Re: “Province ponies up funding for Government Road trail,” published July 2. Although the photograph printed in The Chief, with its computer-generated graphics, looks nice, make no mistake, the new construction on Government Road is bad design.

Re: “Province ponies up funding for Government Road trail,” published July 2.

Although the photograph printed in The Chief, with its computer-generated graphics, looks nice, make no mistake, the new construction on Government Road is bad design. Despite its good intentions, the District of Squamish has spent $173,000 to make an acceptable situation significantly worse.

Mixing bicycles with pedestrians is ‘worst practices,’ yet that is what happens time and again in Squamish.

It is well established that mixing pedestrians and cyclists is not progressive design and should be actively discouraged.
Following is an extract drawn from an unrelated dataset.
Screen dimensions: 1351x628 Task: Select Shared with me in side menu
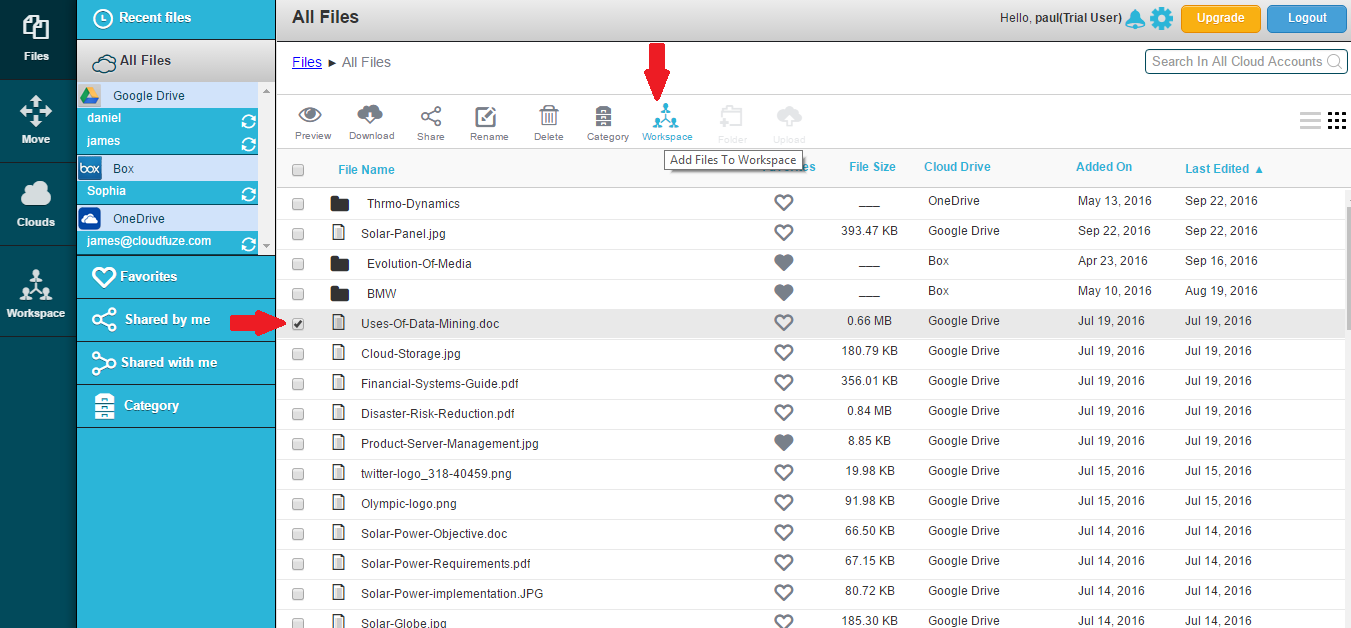tap(168, 362)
There is a fundamental misunderstanding by the DOS on how to build bike lanes.

What is being done here in Squamish is very different from what is being done in other cities. The City of Toronto has an excellent website that describes how pedestrians and cyclists should be separated.

Vancouver also has innovative bicycle infrastructure. The University of British Columbia has an excellent resource in its Cycling in Cities Research Program.

The new design on Government Road eliminated the wide shoulder that was ideal for cyclists.

Barriers have been installed and all pedestrian and bike traffic squeezed into a narrow zone. To be sure, this is a non-standard design, with many associated problems. It seems cyclists still have the option of riding on the roadway. However, as it stands now, a bicycle on the roadway would totally obstruct northbound traffic.

With all due respect to Mayor Karen Elliot, the comment that this will “vastly increase safety” is wrong, or misleading at best. The first assumption is that the situation on Government Road was dangerous. It was not, as an absence of fatalities and injuries will attest to. The second false assumption is that the new design is safer. It is not. It is actually non-functional. Even a cursory observation of the actual finished results would be obvious to casual viewers.

The reason progressive cities are moving away from mixed bike/pedestrian routes is the certainty with which this design increases injuries to both cyclists and pedestrians. Pedestrians, strollers, rollerbladers, skateboarders, dog walkers, scooters, etc., are now going to mix with bicycles. innovative design does not have to be expensive, it just has to be well thought out.